Posted By Darren Rowse 28th of May 2005 Pro Blogging News 0 Comments

The debate continues over full feeds or excerpt feeds. Robert Scoble is de-listing Chris Pirillo and Chris Pirillo tells him (in an indirect way – along with everyone else who has de-listed him) to kiss his ASCII.

I run 20 blogs which between then have thousands of RSS subscribers – all who’ve signed up to feeds that are unashamedly excerpts (they always have been). In two years I’ve had just a handful of complaints about my excerpt feeds. Today I started to wonder why this is – when others seem to be under attack.

Part of it is probably that Chris has a lot more subscribers than I do – the more there are the more individuals that there are kicking up a stink.

Another reason that I suspect is coming into play here for Chris and others making the switch from full feeds to excerpts is that they’re changing things mid stream. In my experience this is always a problem and is something that needs some change management.

Don’t hearing me as critiquing them for changing their feeds – I understand their reasoning and support them in it – however there are consequences of doing so and this is a lesson worth learning for the rest of us.

I mentioned this the other day on my should new blogs have ads post where I argued that one of the downsides of adding ads later is that you run the risk of disillusioning your loyal readers by changing the rules mid stream.

Of course – every blogger has to change the rules at one time or another – it’s part of the nature of bloggers to tweak, change, experiment – but I guess it’s worth keeping in mind that every choice we make not only has the potential to impact us and how we operate our blog – but those readers we are in relationship with.

Perhaps we need to learn more about change management and helping to bring our readers along for the ride? Perhaps its about creating a climate of change for our readers which helps them to not only accept but expect the changes of direction we take. Or perhaps we just need to learn to be a little more stable and make less spontaneous changes that will unsettle readers?

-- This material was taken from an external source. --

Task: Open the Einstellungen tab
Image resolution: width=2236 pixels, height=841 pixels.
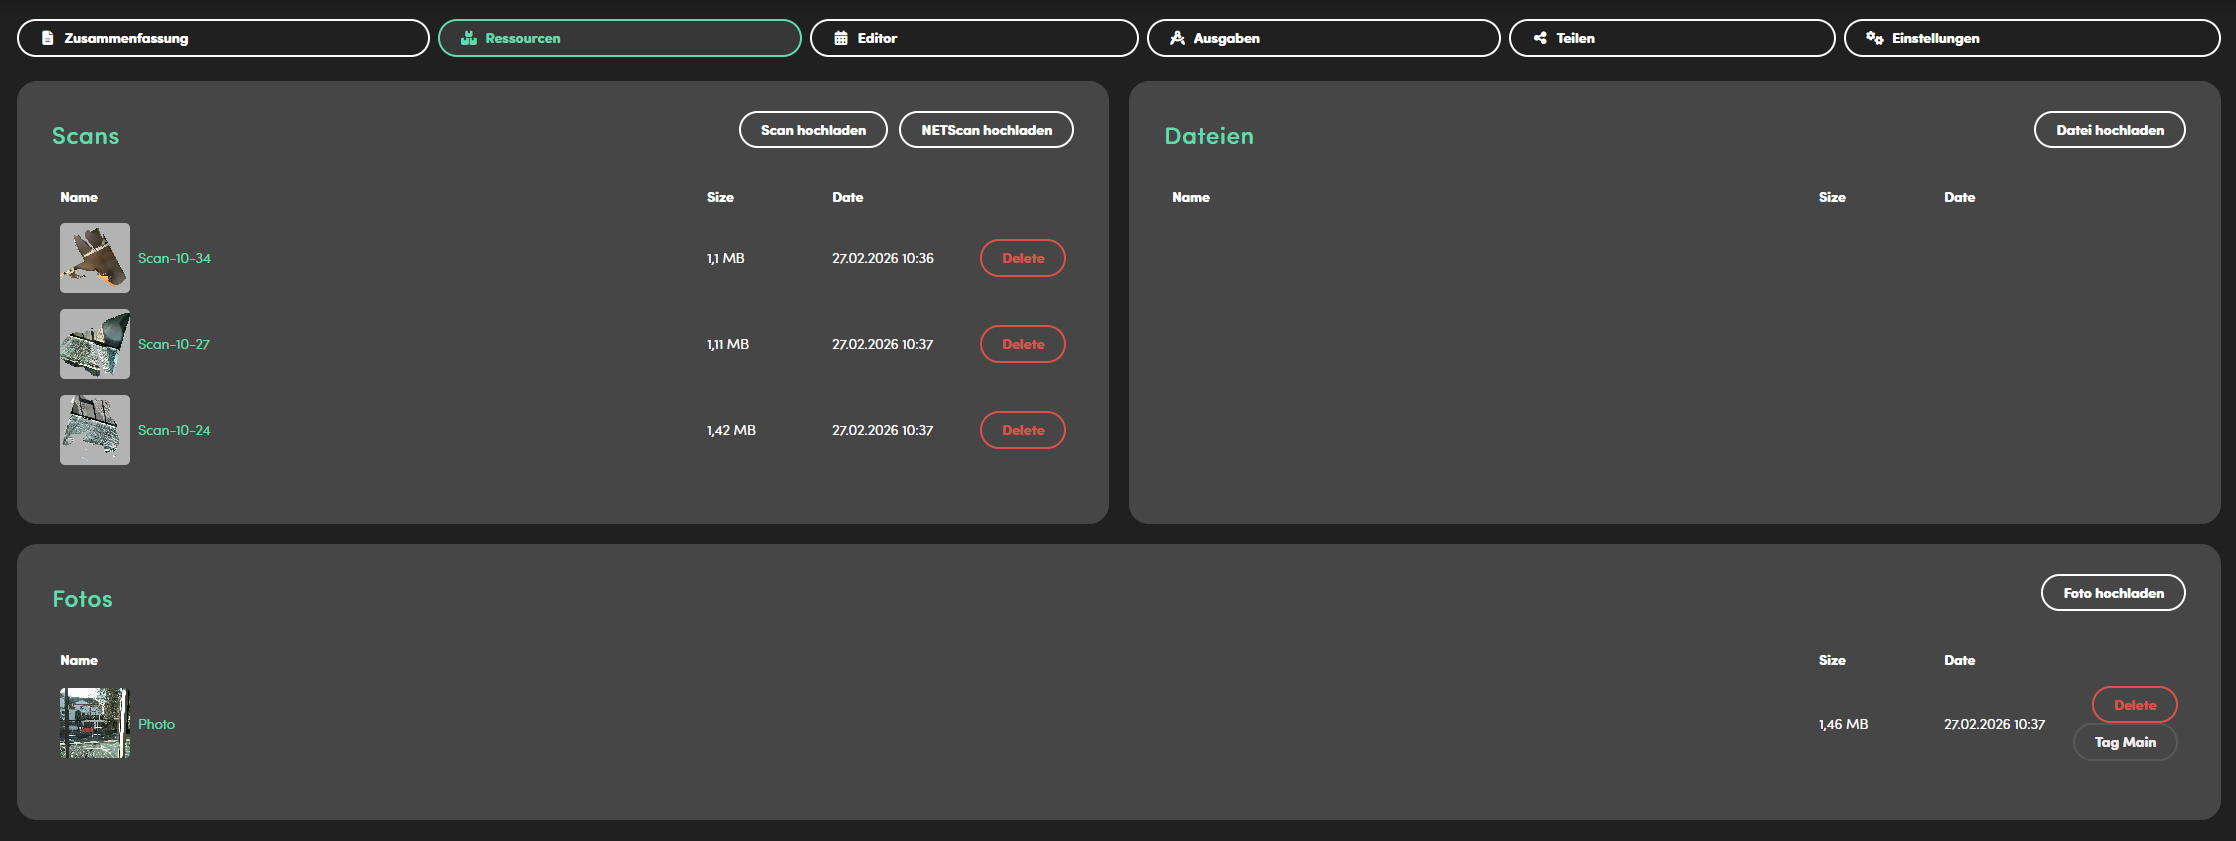Action: [2031, 38]
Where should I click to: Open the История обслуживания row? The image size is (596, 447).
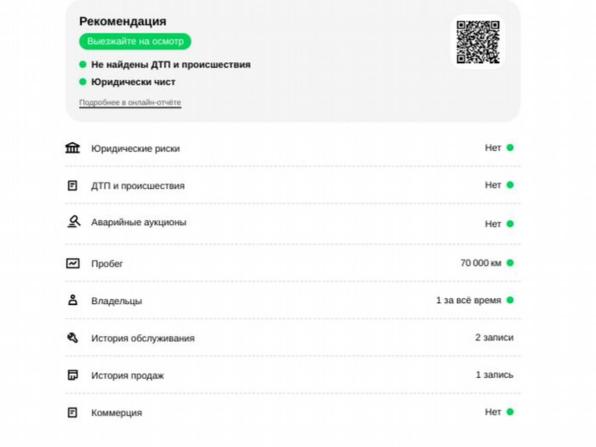[x=293, y=338]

I’m brainstorming here – what do you think?

About Darren Rowse
Darren Rowse is the founder and editor of ProBlogger Blog Tips and Digital Photography School. Learn more about him here and connect with him on Twitter, Facebook and LinkedIn.
Comments
  1. Hello Darren,

    You want to know that I think of it? If the entire post is on the feed, then, add the ads you want to it, I don’t really care.

    I talked about the importance of feed’s content in february

    and soon after I wrote about the addition of adds in feeds.

    This is my opinion to the question :)

    BTW, good brainstorming :)

    Salutations,

    Fred

  2. B.Greenway says: 05/28/2005 at 12:44 am

    I find the whole notion of telling Chris Pirillo or anyone else, what they should or shouldn’t do with their content to be strange. This notion that the blogosphere exists in some parallel universe is trite and antiquated.

    If you don’t want partial feeds, don’t read partial feeds, seems simple enough.

  3. what’s the big issue ? i normally prefer summaries or partial feeds. I only have 24 hours a day and 5 hours max to surf daily. time is a precious commodity for us all

  4. I like the emphasis on change management. Some bloggers do better than other keeping readers abreast of changes. Whether it’s ‘vacation time’ from your daily posts or a change in hosting- let your readers know.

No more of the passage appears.